----- EXERCISE INPUTS -----

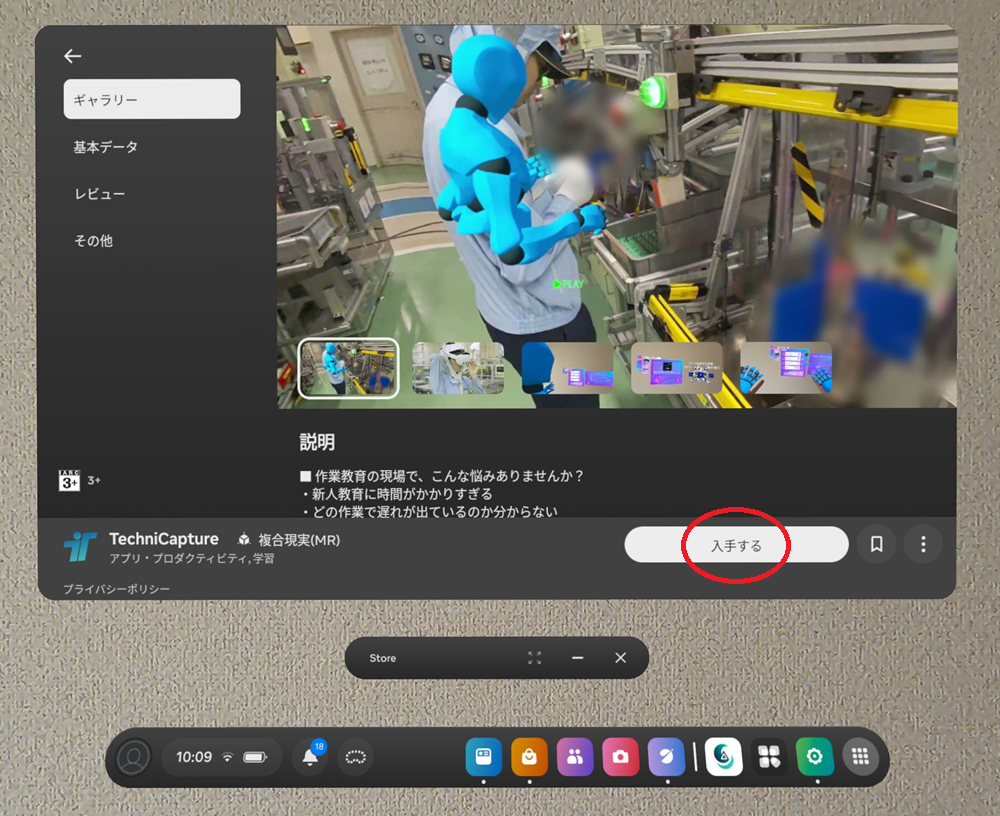Open the TechniCapture app logo icon
The image size is (1000, 816).
80,545
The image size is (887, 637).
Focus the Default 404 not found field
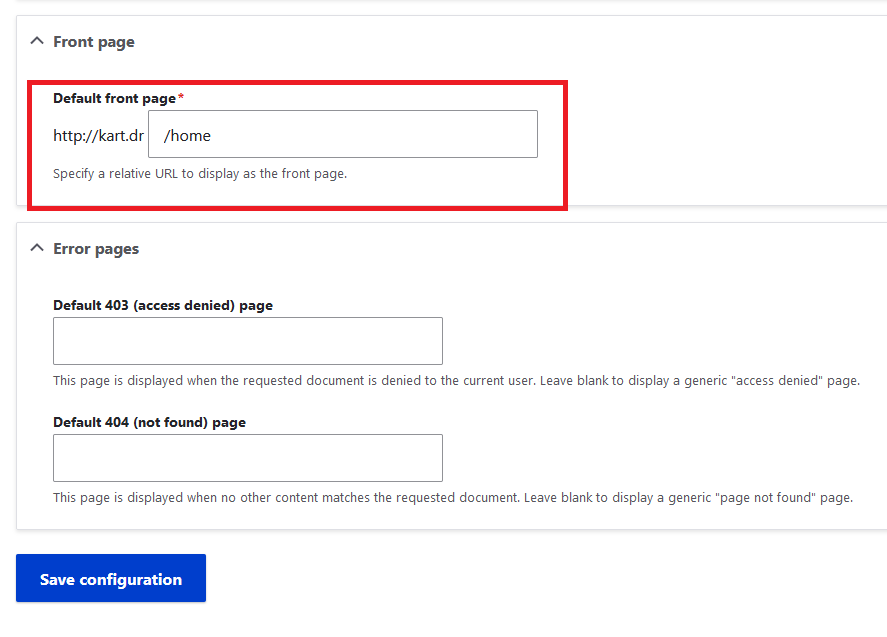coord(247,458)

-----

> [REQUIRED WORK]: Output the line that contains "The image size is (887, 637)." and every subsequent line through the end of the entries, exactly as given, without pictures.

> [RESPONSE TO THE TASK]:
The image size is (887, 637).
Focus the Default 404 not found field
coord(247,458)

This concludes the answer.